An overview of the potential application of economic substance laws to private trust company structures


  • Although the economic substance laws are not enacted under UK law, they are present in various jurisdictions that are highly relevant in the private wealth space, including the British Virgin Islands, the Cayman Islands and the Crown Dependencies, all of which are commonly used in private trust company (PTC) structuring.

  • Many advisors are aware that the economic substance rules do not apply to trusts, but can economic substance principles apply to PTC structures? This article will discuss several scenarios where the directors of PTCs will need to be aware of the potential application of economic substance laws to the various entities administered and owned as part of a PTC, as well as some of the more common issues arising since the enactment of economic substance laws, in the context of their application to PTCs.

How PTCs may be relevant or legal entities

Economic substance laws are regulations that require ‘relevant entities’ carrying on ‘relevant activities’ to show economic substance in their jurisdiction of incorporation. A private trust company (PTC) may be structured to include a mix of both incorporated and non-incorporated vehicles – such as companies, trusts (charitable, purpose and discretionary) and foundations – so it is quite conceivable that more than one vehicle may be conducting a relevant activity.

Jurisdictions such as Singapore, the Crown Dependencies and parts of the Caribbean allow PTCs by law. However, not all of these jurisdictions have enacted economic substance laws. A PTC set up and administered in Singapore, for example, is not currently subject to economic substance rules.

A company incorporated in any one of the jurisdictions currently enacting economic substance laws will usually meet the threshold test of being a relevant entity – called a ‘legal entity’ under British Virgin Islands (BVI) economic substance law.

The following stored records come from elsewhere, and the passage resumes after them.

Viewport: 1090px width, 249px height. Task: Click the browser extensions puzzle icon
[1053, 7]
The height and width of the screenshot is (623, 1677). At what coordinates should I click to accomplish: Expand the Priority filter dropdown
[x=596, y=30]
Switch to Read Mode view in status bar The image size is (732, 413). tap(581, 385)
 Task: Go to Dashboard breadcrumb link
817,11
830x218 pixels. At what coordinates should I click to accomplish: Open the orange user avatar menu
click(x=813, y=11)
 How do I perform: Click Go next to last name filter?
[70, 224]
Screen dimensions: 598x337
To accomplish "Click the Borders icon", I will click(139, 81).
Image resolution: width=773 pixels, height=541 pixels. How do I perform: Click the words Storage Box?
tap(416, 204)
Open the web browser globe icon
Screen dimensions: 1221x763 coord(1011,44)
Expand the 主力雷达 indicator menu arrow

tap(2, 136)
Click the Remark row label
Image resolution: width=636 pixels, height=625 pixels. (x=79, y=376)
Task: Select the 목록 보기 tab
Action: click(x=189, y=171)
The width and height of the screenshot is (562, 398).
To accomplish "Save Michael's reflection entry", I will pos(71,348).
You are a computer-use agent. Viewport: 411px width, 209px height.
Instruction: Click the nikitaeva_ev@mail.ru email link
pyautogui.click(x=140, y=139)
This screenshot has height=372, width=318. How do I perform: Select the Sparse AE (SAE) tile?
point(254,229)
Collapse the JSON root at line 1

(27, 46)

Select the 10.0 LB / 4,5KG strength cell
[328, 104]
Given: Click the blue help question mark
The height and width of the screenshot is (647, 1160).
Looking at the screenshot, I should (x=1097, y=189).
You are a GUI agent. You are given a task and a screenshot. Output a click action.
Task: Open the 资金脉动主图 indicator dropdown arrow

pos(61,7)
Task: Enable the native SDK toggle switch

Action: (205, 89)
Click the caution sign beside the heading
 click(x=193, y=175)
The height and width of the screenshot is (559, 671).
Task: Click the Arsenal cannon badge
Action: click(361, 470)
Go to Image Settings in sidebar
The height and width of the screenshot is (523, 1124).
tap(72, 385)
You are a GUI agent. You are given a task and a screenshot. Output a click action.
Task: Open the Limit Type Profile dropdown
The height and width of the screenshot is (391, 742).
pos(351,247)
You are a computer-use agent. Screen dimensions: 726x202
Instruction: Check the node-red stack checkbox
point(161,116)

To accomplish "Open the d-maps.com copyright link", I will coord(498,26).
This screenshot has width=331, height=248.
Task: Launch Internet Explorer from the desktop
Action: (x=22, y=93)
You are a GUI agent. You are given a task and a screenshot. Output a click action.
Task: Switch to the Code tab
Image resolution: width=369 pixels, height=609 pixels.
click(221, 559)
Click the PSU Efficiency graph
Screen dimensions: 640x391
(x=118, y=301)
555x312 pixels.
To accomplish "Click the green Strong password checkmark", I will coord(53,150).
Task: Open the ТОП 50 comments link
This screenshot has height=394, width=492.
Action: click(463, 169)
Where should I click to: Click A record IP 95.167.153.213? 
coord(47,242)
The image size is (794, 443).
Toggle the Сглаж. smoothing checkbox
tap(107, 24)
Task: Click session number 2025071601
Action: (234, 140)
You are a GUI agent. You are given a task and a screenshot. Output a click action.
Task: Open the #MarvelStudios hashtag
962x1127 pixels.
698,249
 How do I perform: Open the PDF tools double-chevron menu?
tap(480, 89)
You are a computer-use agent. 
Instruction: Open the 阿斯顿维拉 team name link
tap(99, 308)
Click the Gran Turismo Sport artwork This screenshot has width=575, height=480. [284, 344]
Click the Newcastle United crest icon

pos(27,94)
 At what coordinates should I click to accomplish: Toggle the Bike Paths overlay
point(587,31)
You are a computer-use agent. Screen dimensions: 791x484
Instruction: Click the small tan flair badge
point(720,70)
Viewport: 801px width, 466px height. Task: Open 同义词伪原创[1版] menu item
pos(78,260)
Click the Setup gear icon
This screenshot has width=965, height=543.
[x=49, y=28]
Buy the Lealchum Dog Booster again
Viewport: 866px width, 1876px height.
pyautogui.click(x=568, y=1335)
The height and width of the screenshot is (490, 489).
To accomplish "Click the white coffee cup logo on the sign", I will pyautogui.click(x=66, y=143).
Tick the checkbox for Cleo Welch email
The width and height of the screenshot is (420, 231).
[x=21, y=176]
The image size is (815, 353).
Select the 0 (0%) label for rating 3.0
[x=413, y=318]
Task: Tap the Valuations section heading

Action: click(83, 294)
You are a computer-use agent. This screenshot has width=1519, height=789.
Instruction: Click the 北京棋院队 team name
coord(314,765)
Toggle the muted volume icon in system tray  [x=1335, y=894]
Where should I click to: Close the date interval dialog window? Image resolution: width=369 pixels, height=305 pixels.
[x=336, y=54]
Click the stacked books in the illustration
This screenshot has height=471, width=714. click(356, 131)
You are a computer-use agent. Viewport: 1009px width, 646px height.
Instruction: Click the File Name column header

For example, in the case of the BVI, a PTC will be a legal entity if it is: 

  • a company or limited partnership, where company is defined as: (a) a company within the meaning of s.3(1) of the Business Companies Act, 2004; (b) a foreign company within the meaning of s.3(2) of the Business Companies Act, 2004 that is registered under Part XI of that Act;(1) and
  • not resident for tax purposes outside of the BVI.

Note that a claim to the BVI’s International Tax Authority (ITA) with supporting evidence must be made to that effect.(2) Examples of the ‘supporting evidence’ required were later clarified by Rule 3 of the BVI economic substance rules published in February 2020, which notes the following: 

‘Evidence which the ITA will accept to support the claim in rule 2 includes:

(a) a letter or certificate from, or issued by, the competent authority for the jurisdiction in question stating that the entity is considered to be resident for tax purposes in that jurisdiction, or 

(b) an assessment to tax on the entity, a confirmation of self‑assessment to tax, a tax demand, evidence of payment of tax, or any other document, issued by the competent authority for the jurisdiction in question.’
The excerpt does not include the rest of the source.